(TEXT SHOWN)

※

Stanley (Stan) Richard Bleazard

Nickname: Bletso
House: Grigg/Rhodes/Scott
Years: Jan 1945 - Dec 1948
Two dim oil lamps glowed faintly in mist at each end of the railway platform at Maji Mazuri station. In total darkness between them, I sat quietly waiting on my battered tin trunk. It was cold and I began to shiver. There was no sound, not even a dog barking in the sawmill's labour lines across the valley. Absent also, the occasional scream of a hyrax from nearby forest, with which I always associated home. Just the customary brooding silence that can sometimes pervade a long African night. The minutes hung, leaving nothing to record their passage, until my guardian audibly rummaged his coat pockets. A match flared as he lit a cigarette. Without interest, I watched it glow each time he sucked in the smoke he craved. When he finished, he sent the end tumbling away onto rail ballast, where briefly it continued to glow.

The familiar tinkling of bells, coming from the control desk in the station office, told us the train was on its way. After about ten minutes, the steam locomotive's bright headlight bored through the mist briefly as it emerged from a cutting, in the distance toward Equator station several miles away. Shortly after, I heard the Sikh station master step from his office, his chaplis shuffling in the cinders of the platform's surface. I felt sure he would be carrying a metal hoop that he would somehow, without seeing properly, exchange with one brought by the loco's driver.

Faint at first, then strongly from just beyond station limits, the Garratt's siren blasted warning of its imminent arrival. The mist that way began to visibly brighten. Turning into the final straight, the loco's beam suddenly exposed the three of us in brilliant light. Blinking, we turned away in response. Underfoot, I distinctly felt the ground shake as the juggernaught approached and rushed passed. The moment darkness resumed a blast of heat from the loco's firebox hit us. The screech of iron shoes grinding against steel wheels jarred my teeth as the driver applied brakes to every carriage. Finally the train stopped with a shudder. The Ticket Examiner flashed his torch at us to show me to my reservation. As usual, at 0300 hours I was the only person to board.

※

(PROMPT A) Can you retype the entries, everything from the line containing "Task: Choose label size 44 cell" down to the line containing "Click the Вставить"?
The entries that come next have no connection to the railway station passage above.

(MATERIAL SUPPLIED)
※

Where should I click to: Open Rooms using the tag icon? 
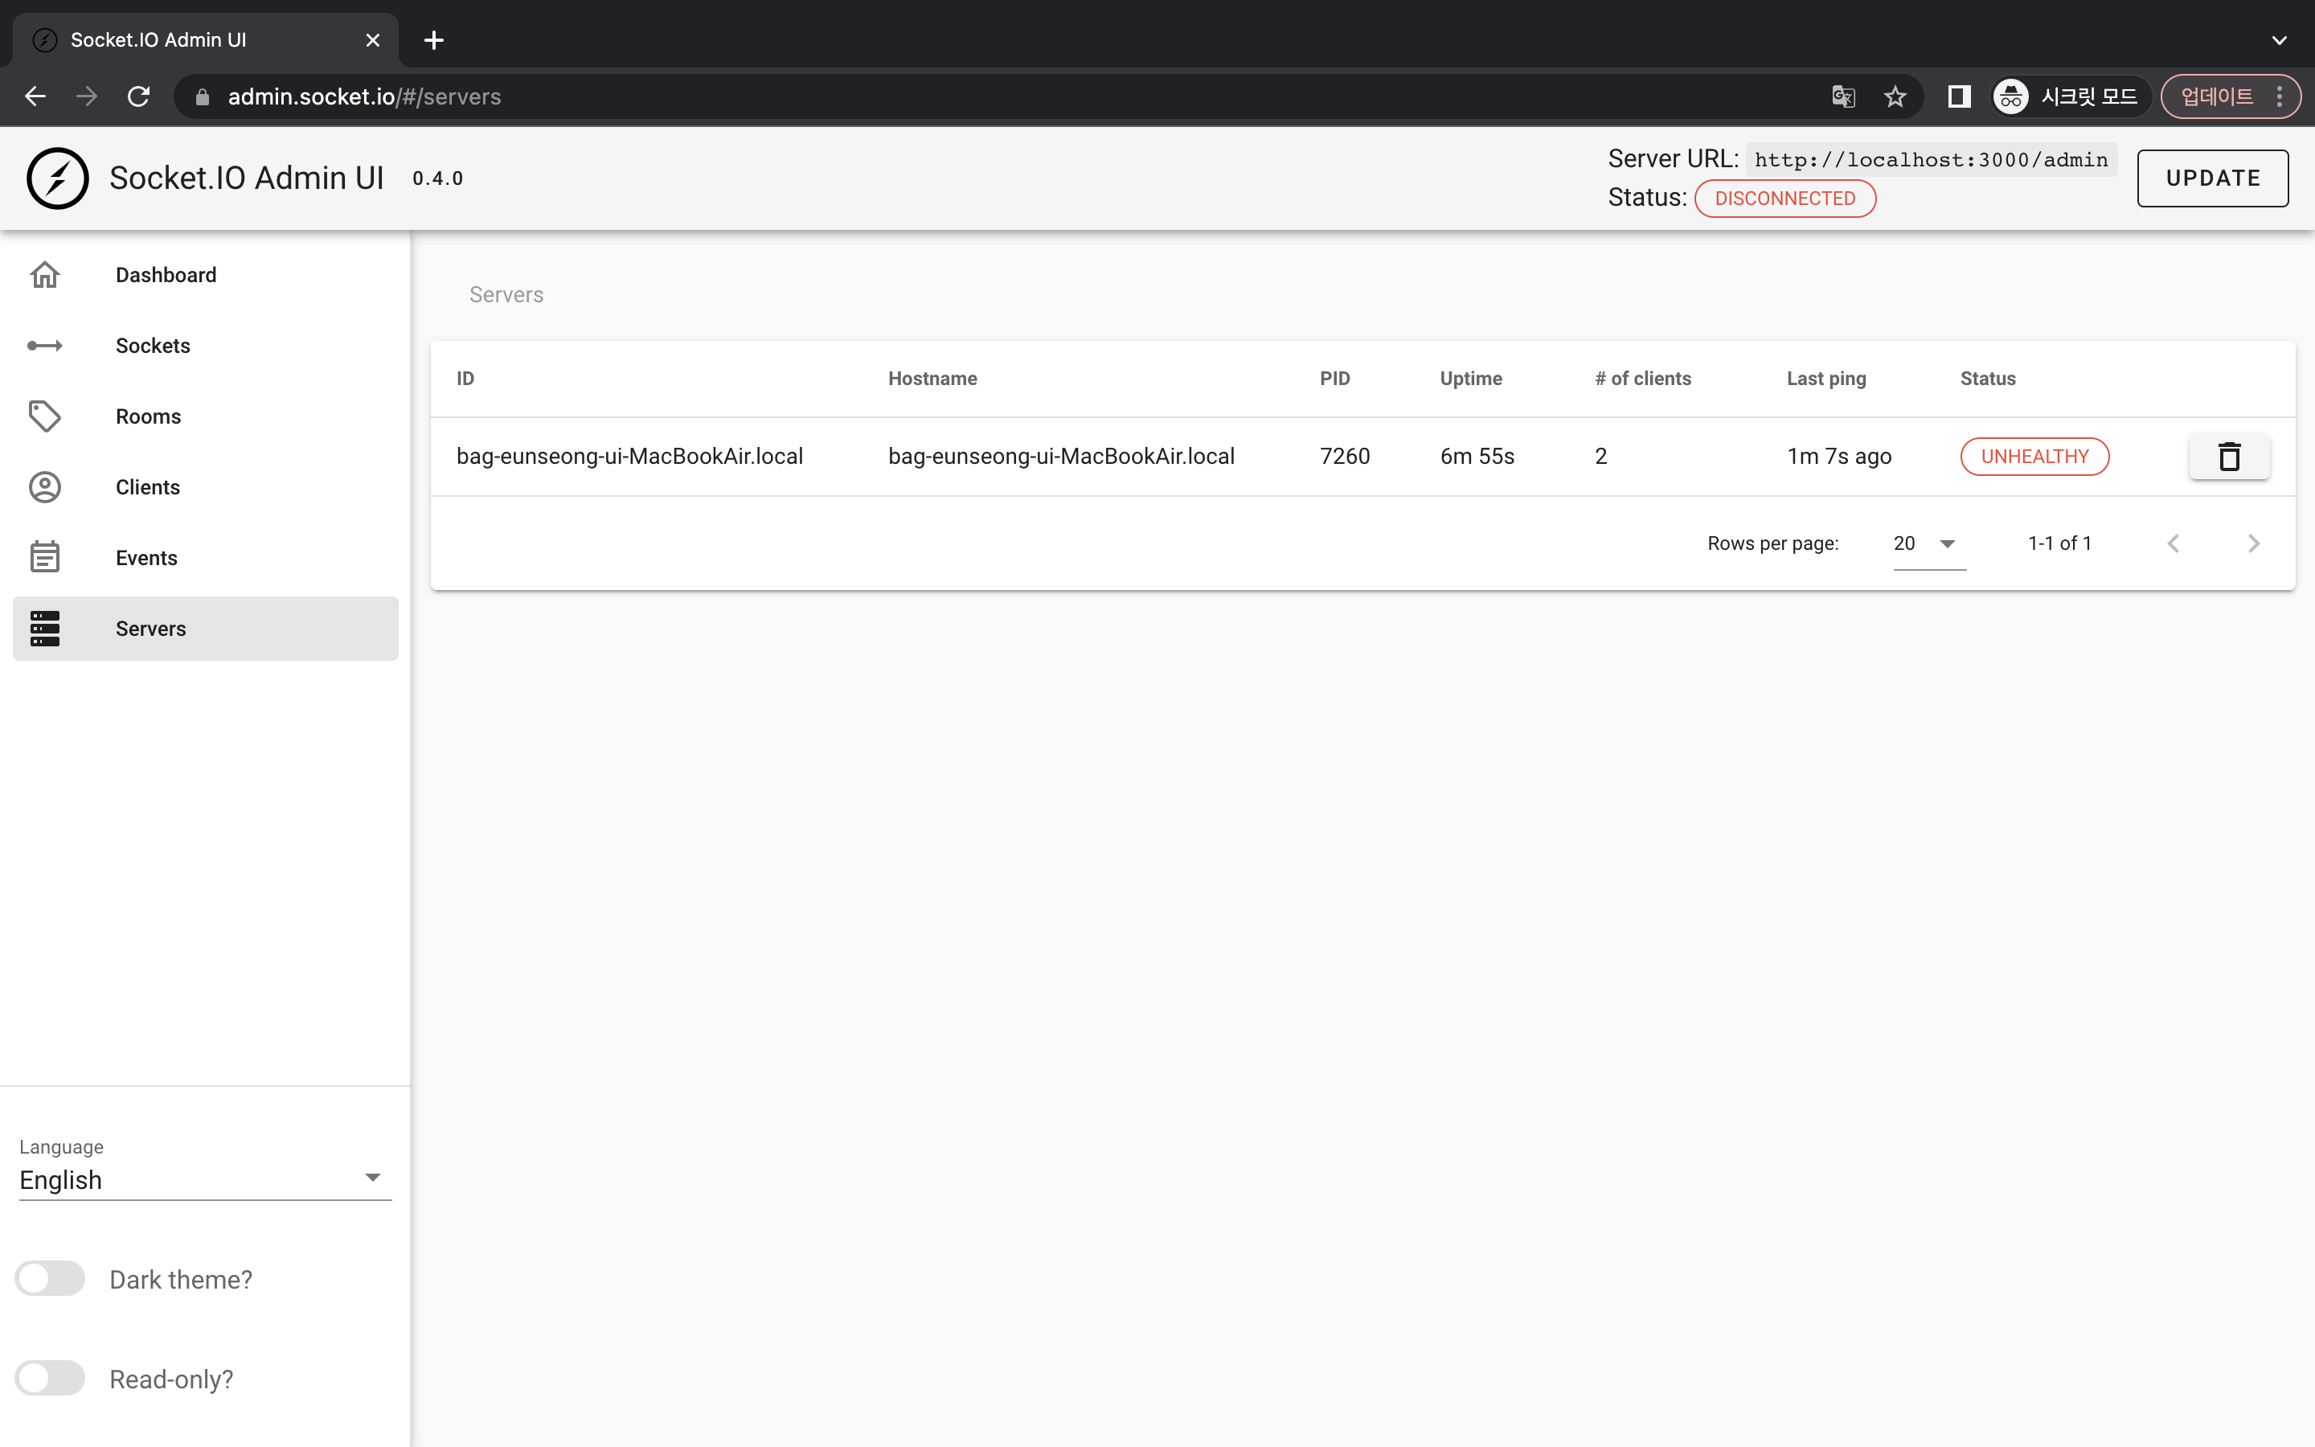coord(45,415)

※

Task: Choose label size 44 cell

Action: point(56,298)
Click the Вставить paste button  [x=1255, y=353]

※

(PROMPT B) In the railway station passage, how did those waiting on the platform know the train was on its way?

(RIGHT ANSWER A)
Task: Choose label size 44 cell

Action: point(56,298)
Click the Вставить paste button  [x=1255, y=353]

(RIGHT ANSWER B) The familiar tinkling of bells from the control desk in the station office told them the train was coming.